--- What to do ---
Put the lines from the one containing "Task: Open the 在线申报 link" through the one containing "pyautogui.click(x=123, y=71)", both included, into a Markdown table with the columns Row and Line Text. Give each row its number, and omit blank lines.

--- Source data ---
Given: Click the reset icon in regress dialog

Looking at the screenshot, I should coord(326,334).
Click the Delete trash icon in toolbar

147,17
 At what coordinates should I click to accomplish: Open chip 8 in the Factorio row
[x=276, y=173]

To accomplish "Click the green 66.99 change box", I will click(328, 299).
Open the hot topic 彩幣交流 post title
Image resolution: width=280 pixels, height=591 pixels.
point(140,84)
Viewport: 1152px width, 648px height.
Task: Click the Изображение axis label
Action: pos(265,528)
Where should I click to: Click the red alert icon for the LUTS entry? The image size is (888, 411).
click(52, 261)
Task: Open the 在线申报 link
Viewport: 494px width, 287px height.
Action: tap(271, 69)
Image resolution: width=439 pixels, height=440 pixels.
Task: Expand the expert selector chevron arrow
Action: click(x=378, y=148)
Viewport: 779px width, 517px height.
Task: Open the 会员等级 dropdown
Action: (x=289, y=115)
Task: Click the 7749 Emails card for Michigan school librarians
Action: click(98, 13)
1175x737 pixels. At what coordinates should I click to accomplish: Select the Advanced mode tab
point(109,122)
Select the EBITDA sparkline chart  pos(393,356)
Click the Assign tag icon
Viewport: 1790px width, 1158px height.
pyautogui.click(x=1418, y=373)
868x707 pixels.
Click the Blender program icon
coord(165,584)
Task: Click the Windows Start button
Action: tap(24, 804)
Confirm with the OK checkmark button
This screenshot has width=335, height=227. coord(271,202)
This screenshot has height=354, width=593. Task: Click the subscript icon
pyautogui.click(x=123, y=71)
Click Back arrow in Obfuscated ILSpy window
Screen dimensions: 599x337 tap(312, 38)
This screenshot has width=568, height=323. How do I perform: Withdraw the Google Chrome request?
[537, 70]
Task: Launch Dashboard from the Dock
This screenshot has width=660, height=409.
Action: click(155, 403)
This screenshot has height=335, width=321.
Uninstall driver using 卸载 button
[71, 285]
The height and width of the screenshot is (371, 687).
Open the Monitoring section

--- Task output ---
| Row | Line Text |
|---|---|
| 1 | Task: Open the 在线申报 link |
| 2 | Viewport: 494px width, 287px height. |
| 3 | Action: tap(271, 69) |
| 4 | Image resolution: width=439 pixels, height=440 pixels. |
| 5 | Task: Expand the expert selector chevron arrow |
| 6 | Action: click(x=378, y=148) |
| 7 | Viewport: 779px width, 517px height. |
| 8 | Task: Open the 会员等级 dropdown |
| 9 | Action: (x=289, y=115) |
| 10 | Task: Click the 7749 Emails card for Michigan school librarians |
| 11 | Action: click(98, 13) |
| 12 | 1175x737 pixels. At what coordinates should I click to accomplish: Select the Advanced mode tab |
| 13 | point(109,122) |
| 14 | Select the EBITDA sparkline chart  pos(393,356) |
| 15 | Click the Assign tag icon |
| 16 | Viewport: 1790px width, 1158px height. |
| 17 | pyautogui.click(x=1418, y=373) |
| 18 | 868x707 pixels. |
| 19 | Click the Blender program icon |
| 20 | coord(165,584) |
| 21 | Task: Click the Windows Start button |
| 22 | Action: tap(24, 804) |
| 23 | Confirm with the OK checkmark button |
| 24 | This screenshot has width=335, height=227. coord(271,202) |
| 25 | This screenshot has height=354, width=593. Task: Click the subscript icon |
| 26 | pyautogui.click(x=123, y=71) |